* **Task item**
Please write out the passage on Hastings and the US Constitution word for word, in full.

* **Excerpt to read**
--------------------------------
Mr Hastings gets so emotional that he slips into ignorant tirades most unfortunate in a professional historian. For example he accuses the Republicans of defying “the intentions of the Founding Fathers of the constitution as flagrantly as the gun nuts who exploit the 1776 provision for militias to bear arms, to enable modern mass murderers to equip themselves with machine-guns.”

The US Constitution was adopted in 1789 and its Second Amendment in 1791, not 1776, the year America issued her Declaration of Independence. Historians shouldn’t confuse the two documents. Hastings may like or dislike this amendment but it’s part of the constitution, which is to say the law. By citing it, people therefore uphold their constitutional liberties, which ipso facto doesn’t make them ‘gun nuts’.

Mr Hastings then broadens his attack on American constitutional arrangements, which according to him made the Tea Party possible – and God forbid any political mix should feature a conservative component. “Most Republicans,” he writes, “hate 2013.”

“They want to reset the clock to around 1955, when the world lived in terror of nuclear annihilation, but when Dwight Eisenhower occupied the White House, women and blacks knew their place, there was no swearing on TV, and sex was kept in its proper place under the carpet.”

Run for the hills, chaps. If those gun nuts ever take over, there will be so little swearing and sex on the telly that nuclear annihilation will loom large. The only thing to save us will be wholesale nationalisation, starting from healthcare in the States or, ours already being nationalised, taking off from there in Britain.

Both Hastings and the chap in The Times, whose name escapes me, bemoan the subversion of democracy allegedly perpetrated by those dastardly Republicans. Do they realise that the Republican majority in Congress is doing nothing illegal? That the rule of law supersedes abstract principles, including commitment to democracy über alles?

Neither American nor our democracy is direct. People are supposed to govern through institutions, not by plebiscite. Specifically, all modern democracies feature a separation of powers among three branches of government of which two, the legislative and the executive, often find themselves at odds. This is especially true of presidential republics, such as the USA, where the top executive doesn’t automatically have a parliamentary majority.
--------------------------------
* **Dataset entries**
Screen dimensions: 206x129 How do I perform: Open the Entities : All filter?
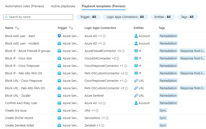[163, 17]
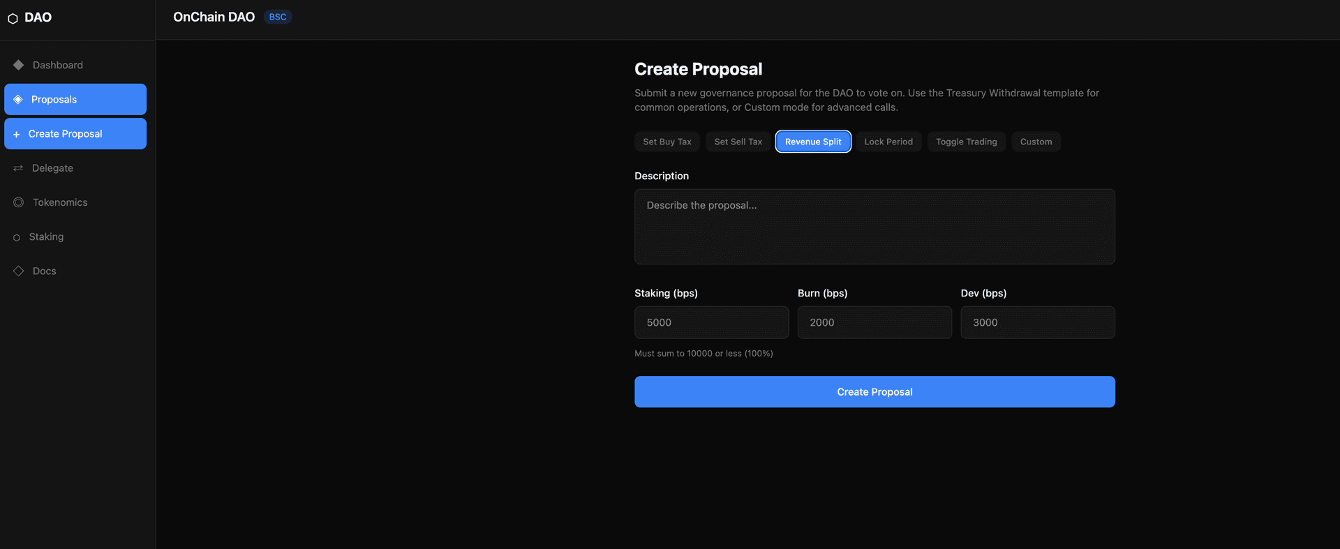Image resolution: width=1340 pixels, height=549 pixels.
Task: Click the Burn (bps) input field
Action: [874, 322]
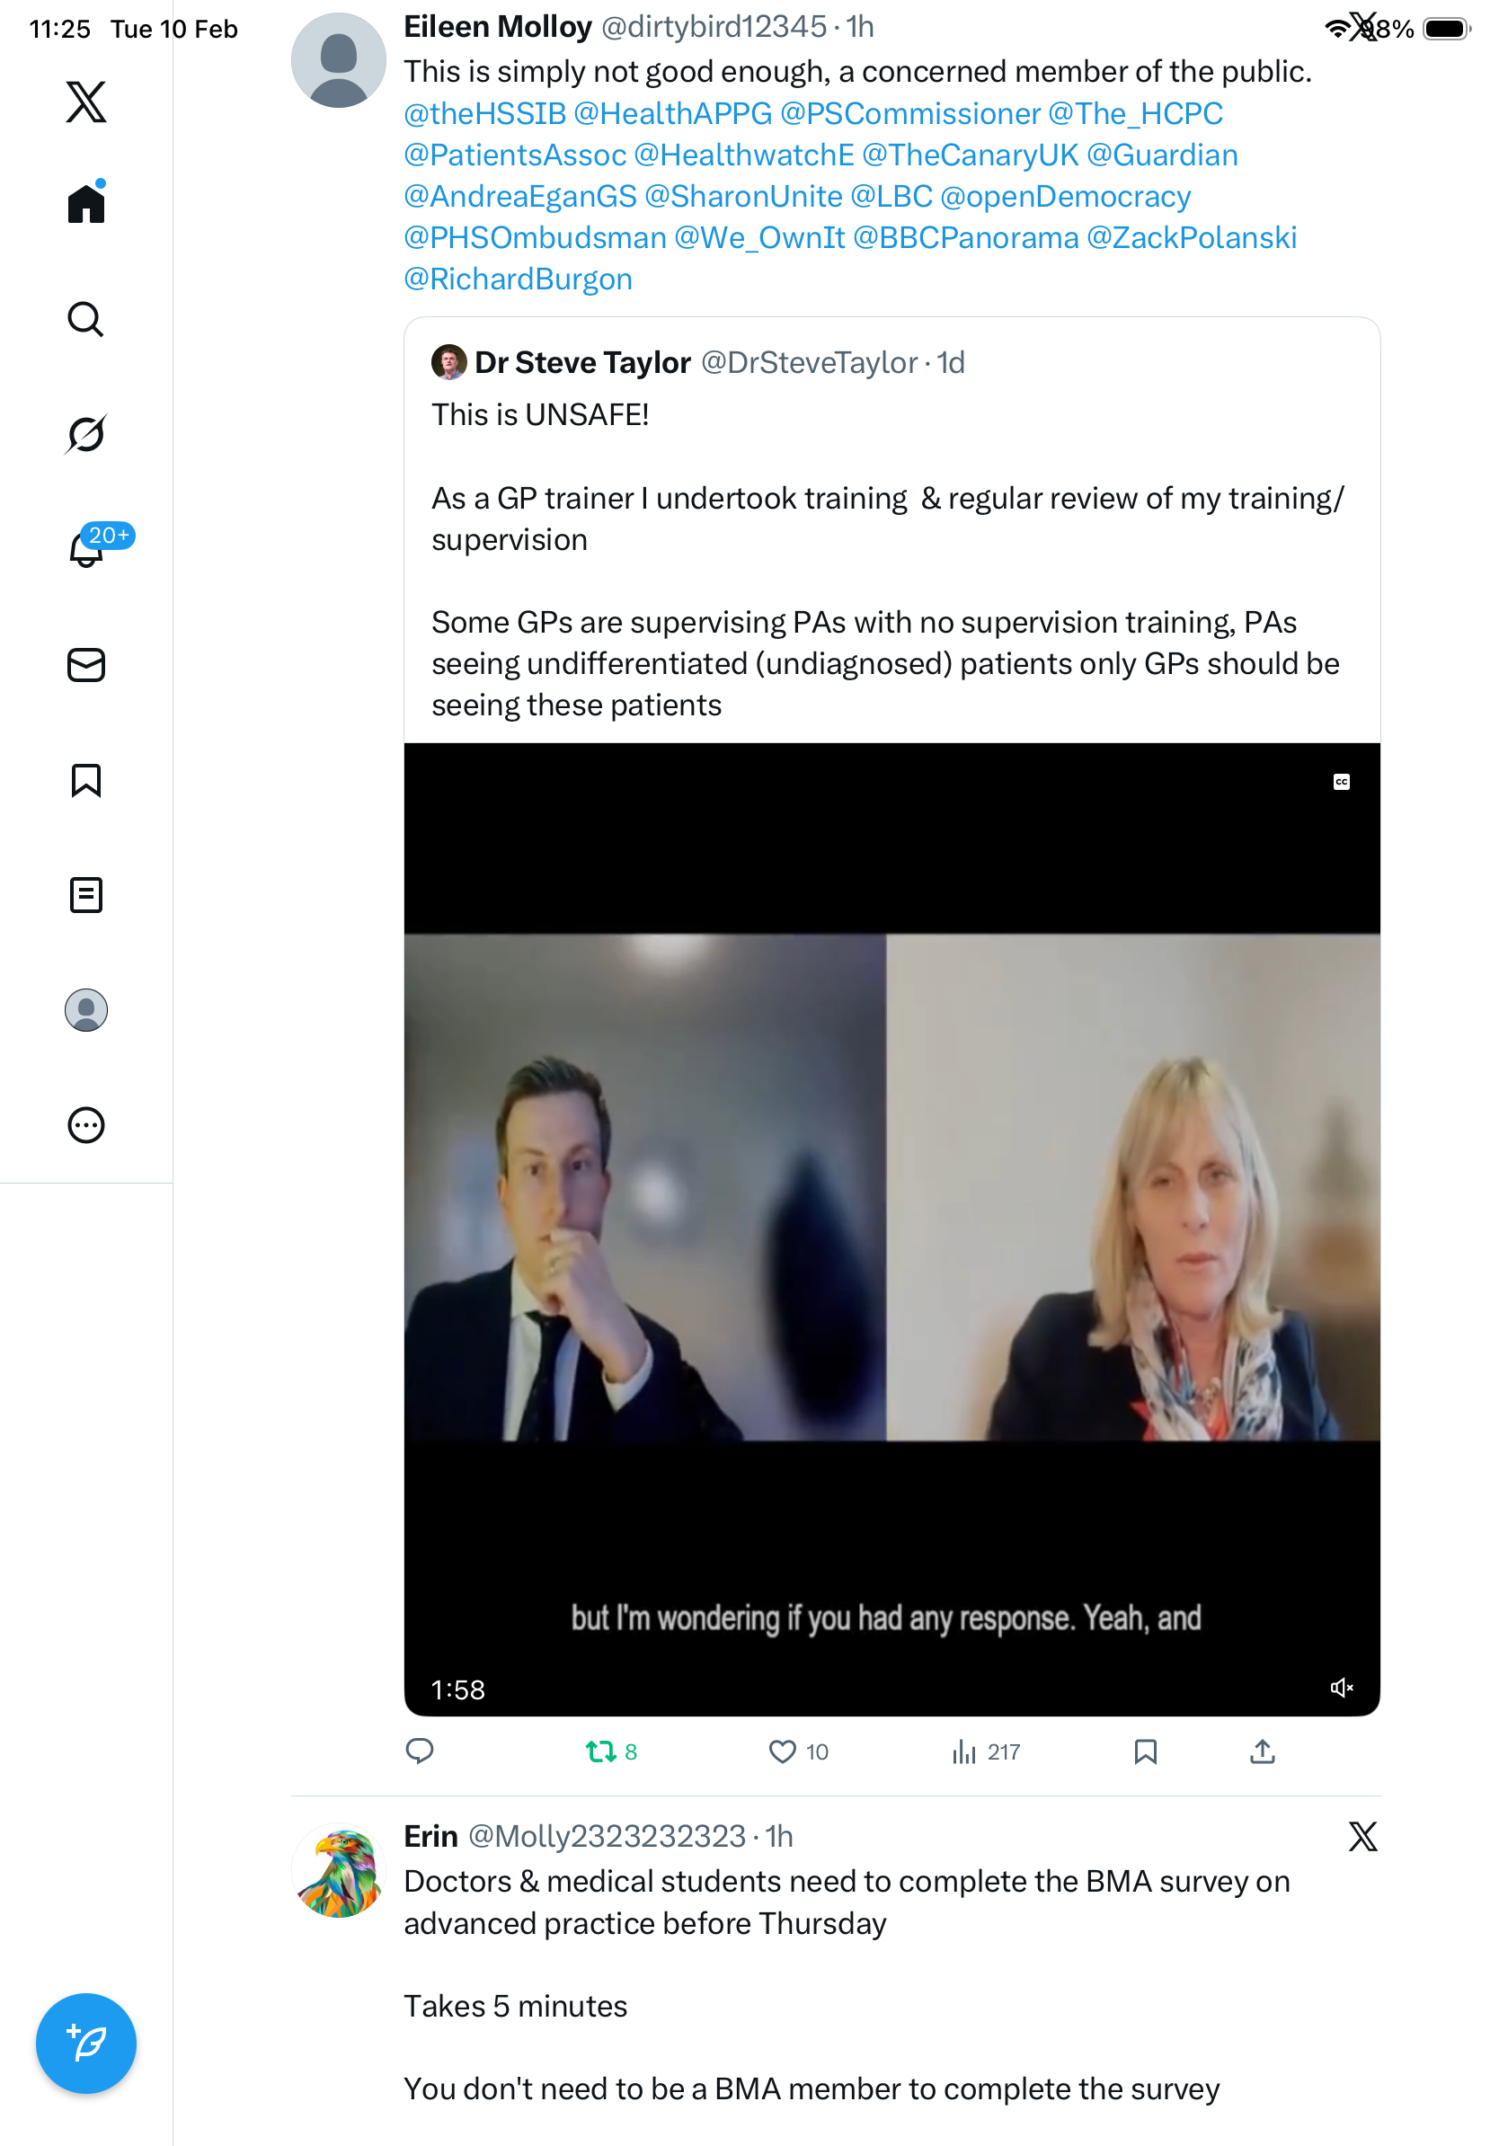Expand the More options circle menu

click(x=86, y=1124)
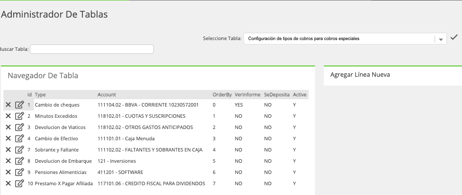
--------------------------------
* **Task output**
Mr Hastings gets so emotional that he slips into ignorant tirades most unfortunate in a professional historian. For example he accuses the Republicans of defying “the intentions of the Founding Fathers of the constitution as flagrantly as the gun nuts who exploit the 1776 provision for militias to bear arms, to enable modern mass murderers to equip themselves with machine-guns.”

The US Constitution was adopted in 1789 and its Second Amendment in 1791, not 1776, the year America issued her Declaration of Independence. Historians shouldn’t confuse the two documents. Hastings may like or dislike this amendment but it’s part of the constitution, which is to say the law. By citing it, people therefore uphold their constitutional liberties, which ipso facto doesn’t make them ‘gun nuts’.

Mr Hastings then broadens his attack on American constitutional arrangements, which according to him made the Tea Party possible – and God forbid any political mix should feature a conservative component. “Most Republicans,” he writes, “hate 2013.”

“They want to reset the clock to around 1955, when the world lived in terror of nuclear annihilation, but when Dwight Eisenhower occupied the White House, women and blacks knew their place, there was no swearing on TV, and sex was kept in its proper place under the carpet.”

Run for the hills, chaps. If those gun nuts ever take over, there will be so little swearing and sex on the telly that nuclear annihilation will loom large. The only thing to save us will be wholesale nationalisation, starting from healthcare in the States or, ours already being nationalised, taking off from there in Britain.

Both Hastings and the chap in The Times, whose name escapes me, bemoan the subversion of democracy allegedly perpetrated by those dastardly Republicans. Do they realise that the Republican majority in Congress is doing nothing illegal? That the rule of law supersedes abstract principles, including commitment to democracy über alles?

Neither American nor our democracy is direct. People are supposed to govern through institutions, not by plebiscite. Specifically, all modern democracies feature a separation of powers among three branches of government of which two, the legislative and the executive, often find themselves at odds. This is especially true of presidential republics, such as the USA, where the top executive doesn’t automatically have a parliamentary majority.